Historic plaza in Mayagüez, Puerto Rico

Plaza Colón is the main plaza in the city of Mayagüez, Puerto Rico. This plaza and its fountain commemorate the explorer Christopher Columbus, whose name in Spanish was Cristóbal Colón. The plaza presents the traditional urban relationship in Puerto Rico with the church, now Nuestra Señora de la Candelaria Cathedral on one end of the plaza and the "Alcaldia" or Mayagüez town hall in the other. Its location was designated in 1760 close to the city founding.

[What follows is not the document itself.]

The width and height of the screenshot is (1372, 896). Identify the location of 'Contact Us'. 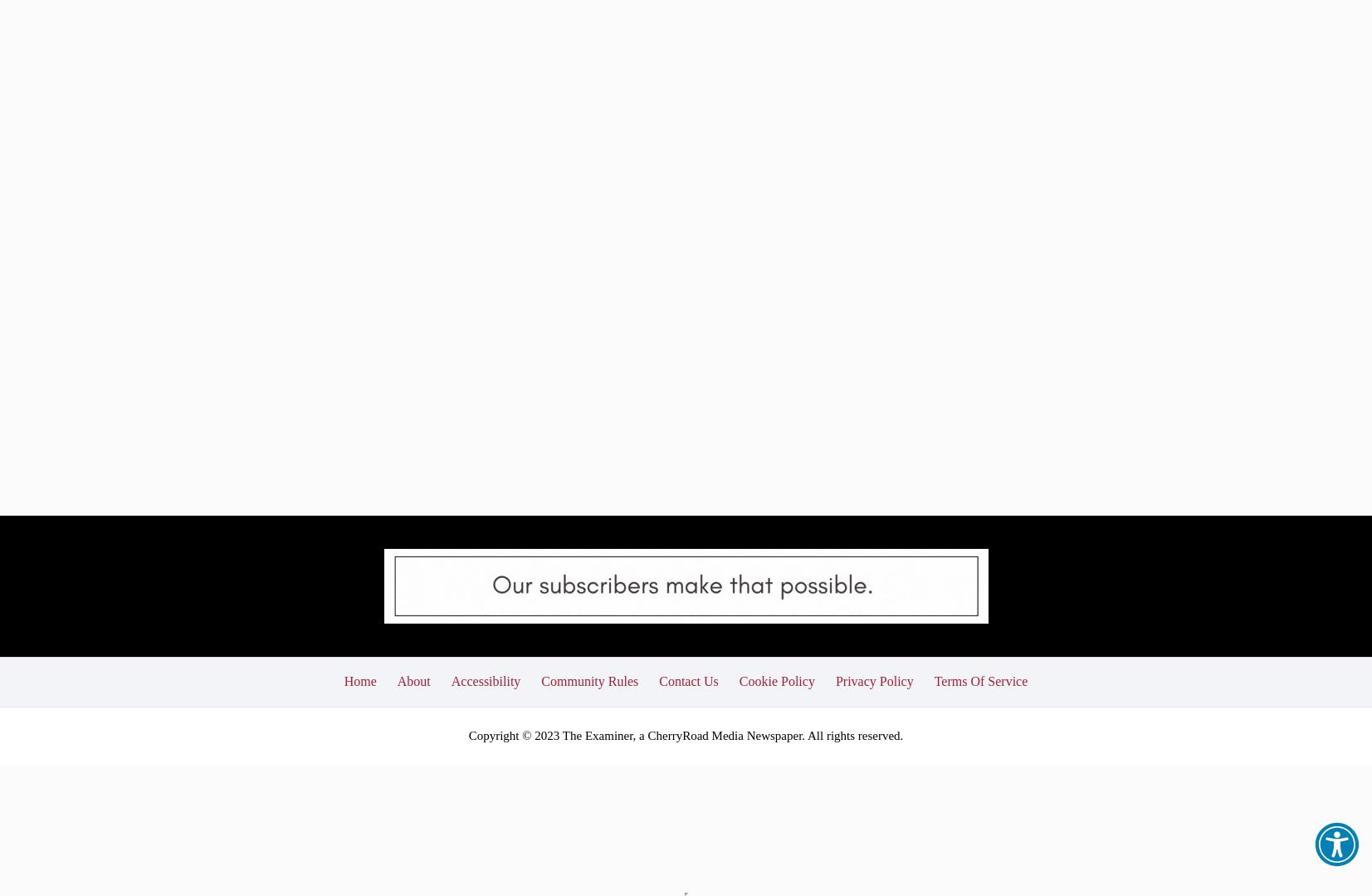
(688, 565).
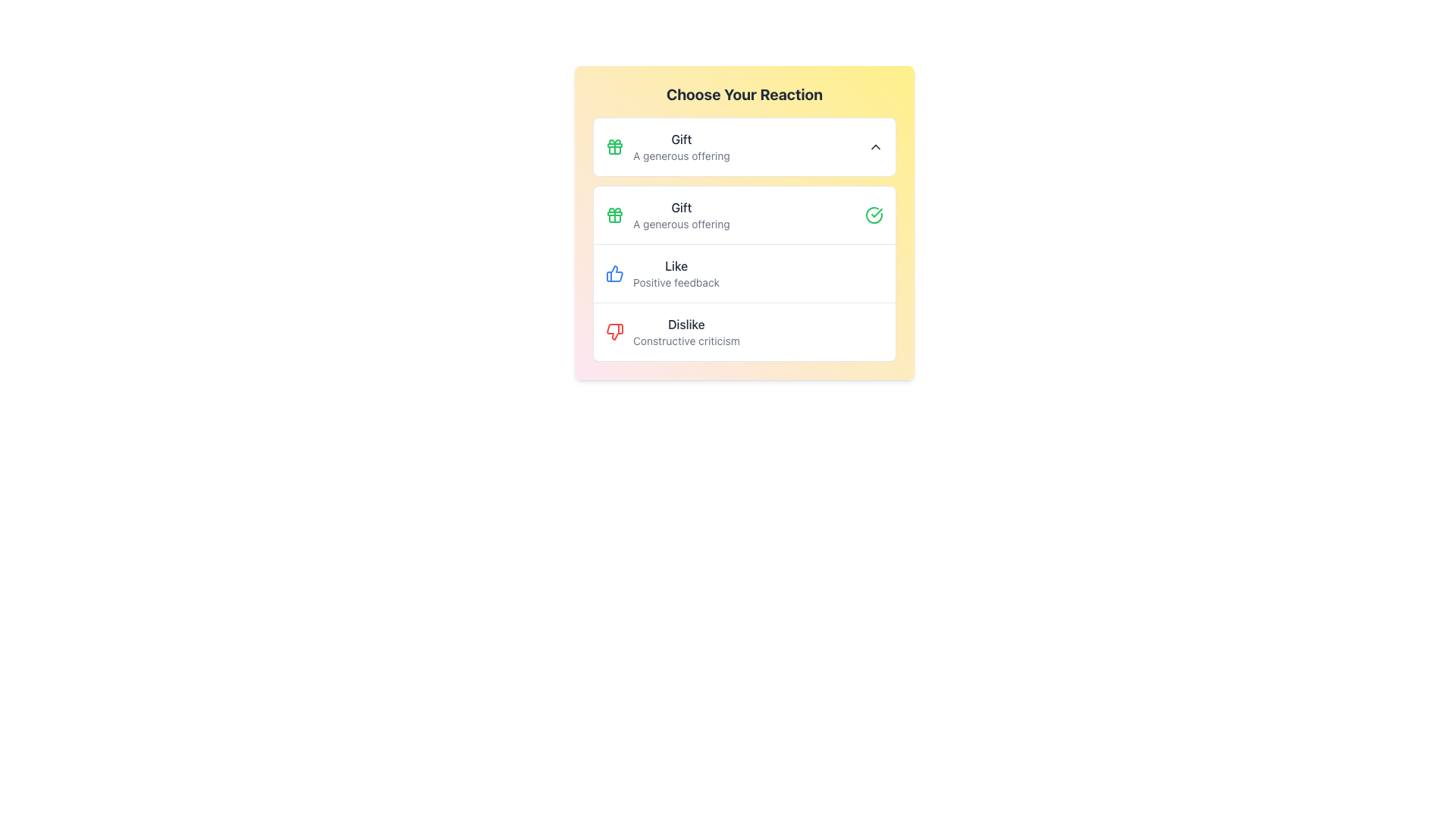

The plaza is paved in marble is graced by a group of lampposts in bronze that date over more than one hundred years. Each lamp is held by an oriental odalisque, including characteristic clothes, turbans, and veils. The plaza was designed after the Great Fire of 1841, approximately in 1842; years later, after being paved the plaza had a fountain in the center. The plaza has been remodeled several times including when Benjamin Cole was mayor and under the current mayor José Guillermo Rodríguez.

==Statues==
Following the theory that Columbus disembarked in Mayagüez; in 1896 a statue of the Admiral was placed in the main plaza in the city, thus it came to be known as Plaza Colón. The statue was made by A. Coll y Pí in Barcelona in 1843.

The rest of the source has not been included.